**Provided data**:
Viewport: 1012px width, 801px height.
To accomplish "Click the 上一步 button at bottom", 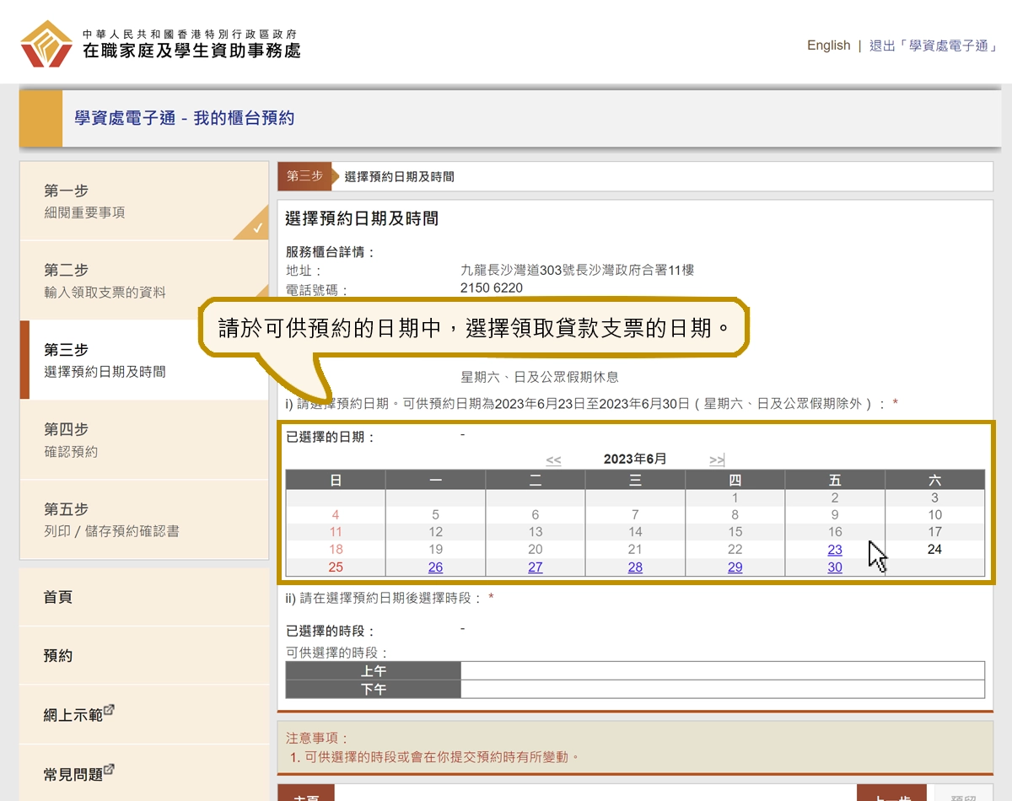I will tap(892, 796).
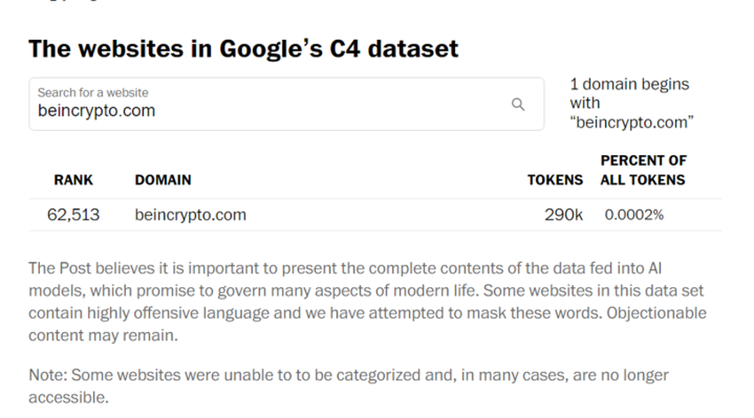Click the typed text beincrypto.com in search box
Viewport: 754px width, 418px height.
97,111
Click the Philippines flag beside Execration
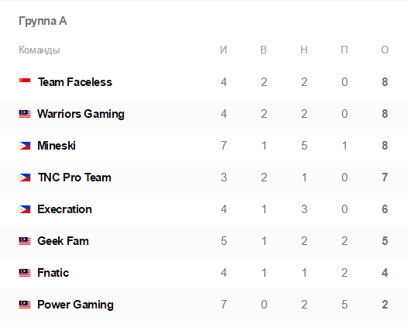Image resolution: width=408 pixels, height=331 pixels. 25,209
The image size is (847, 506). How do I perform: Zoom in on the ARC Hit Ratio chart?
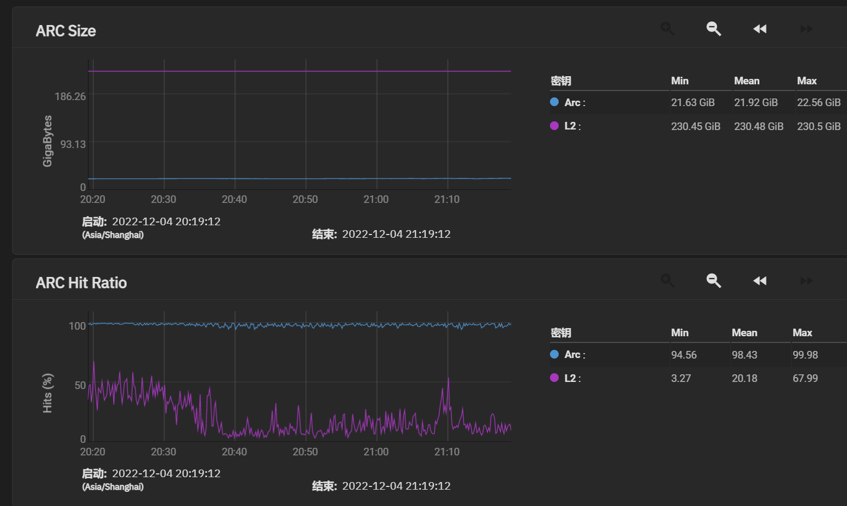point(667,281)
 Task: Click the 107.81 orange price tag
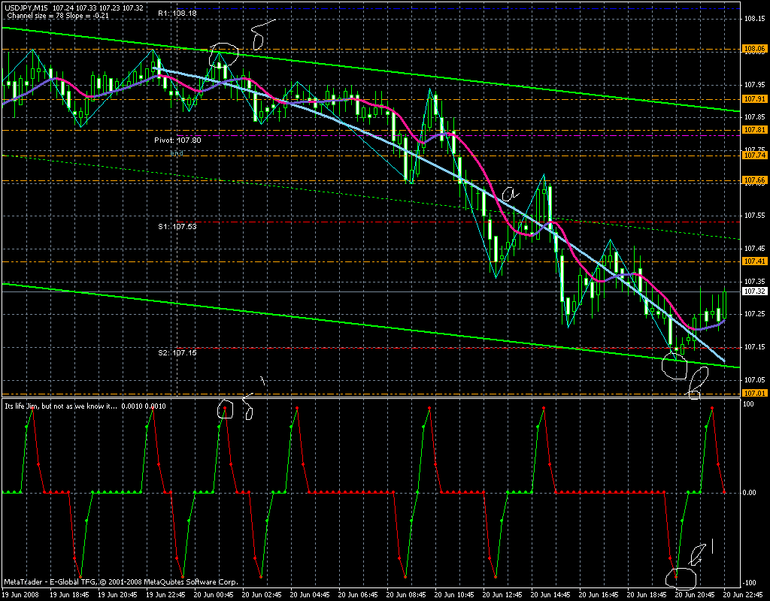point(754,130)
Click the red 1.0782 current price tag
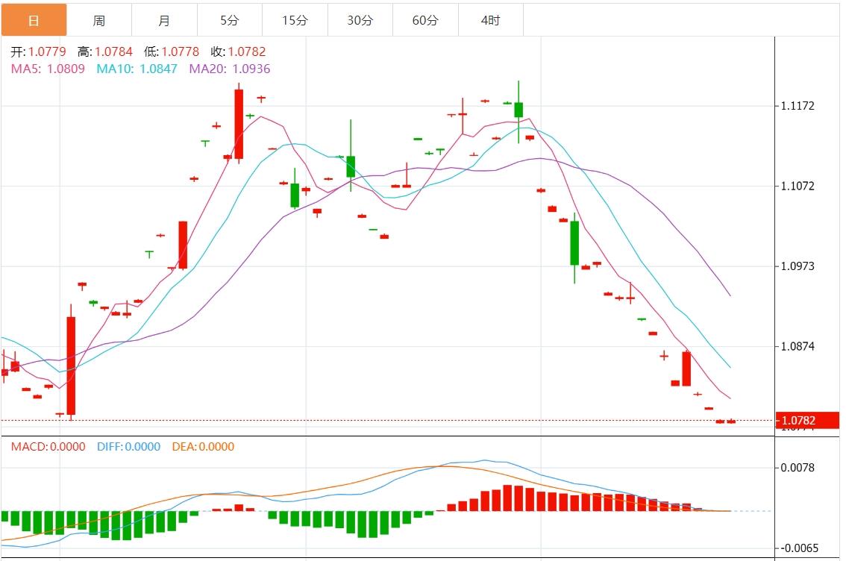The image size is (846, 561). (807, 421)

**What the task asks**:
The answer must be an exact transcription of the lines from the one holding "Task: Click the 107.81 orange price tag" to the last line of the entries above, with no pictures and nothing else.

**Expected answer**:
 Task: Click the 107.81 orange price tag
point(754,130)
Click the red 1.0782 current price tag
The image size is (846, 561). (807, 421)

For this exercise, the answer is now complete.